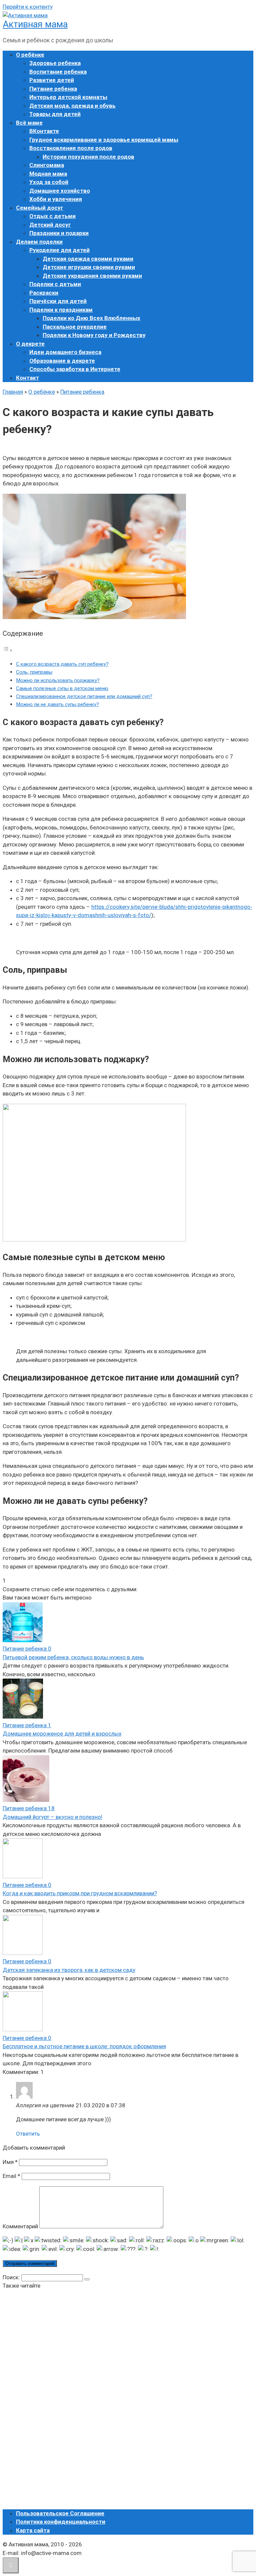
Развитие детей (51, 80)
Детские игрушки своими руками (89, 267)
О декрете (30, 343)
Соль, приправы (34, 672)
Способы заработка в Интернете (74, 369)
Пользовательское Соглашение (60, 2513)
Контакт (27, 377)
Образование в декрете (62, 360)
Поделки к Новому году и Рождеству (94, 335)
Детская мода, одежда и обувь (72, 105)
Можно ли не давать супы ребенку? (57, 704)
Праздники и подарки (59, 233)
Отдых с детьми (52, 216)
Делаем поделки (39, 241)
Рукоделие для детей (59, 250)
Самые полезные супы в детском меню (62, 688)
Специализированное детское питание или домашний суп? (84, 696)
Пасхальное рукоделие (75, 326)
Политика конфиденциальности (60, 2521)
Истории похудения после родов (88, 156)
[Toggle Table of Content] (8, 650)
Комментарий (20, 2226)
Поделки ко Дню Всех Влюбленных (91, 318)
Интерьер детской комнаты (68, 97)
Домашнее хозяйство (59, 190)
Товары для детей (55, 114)
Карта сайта (33, 2530)
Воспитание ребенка (58, 71)
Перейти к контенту (28, 6)
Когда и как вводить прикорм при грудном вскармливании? (80, 1893)
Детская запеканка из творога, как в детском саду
-*-*-
• **Try it**:
Show every line in the records above that contains the word "супы".

• **Your response**:
Можно ли не давать супы ребенку? (57, 704)
Самые полезные супы в детском меню (62, 688)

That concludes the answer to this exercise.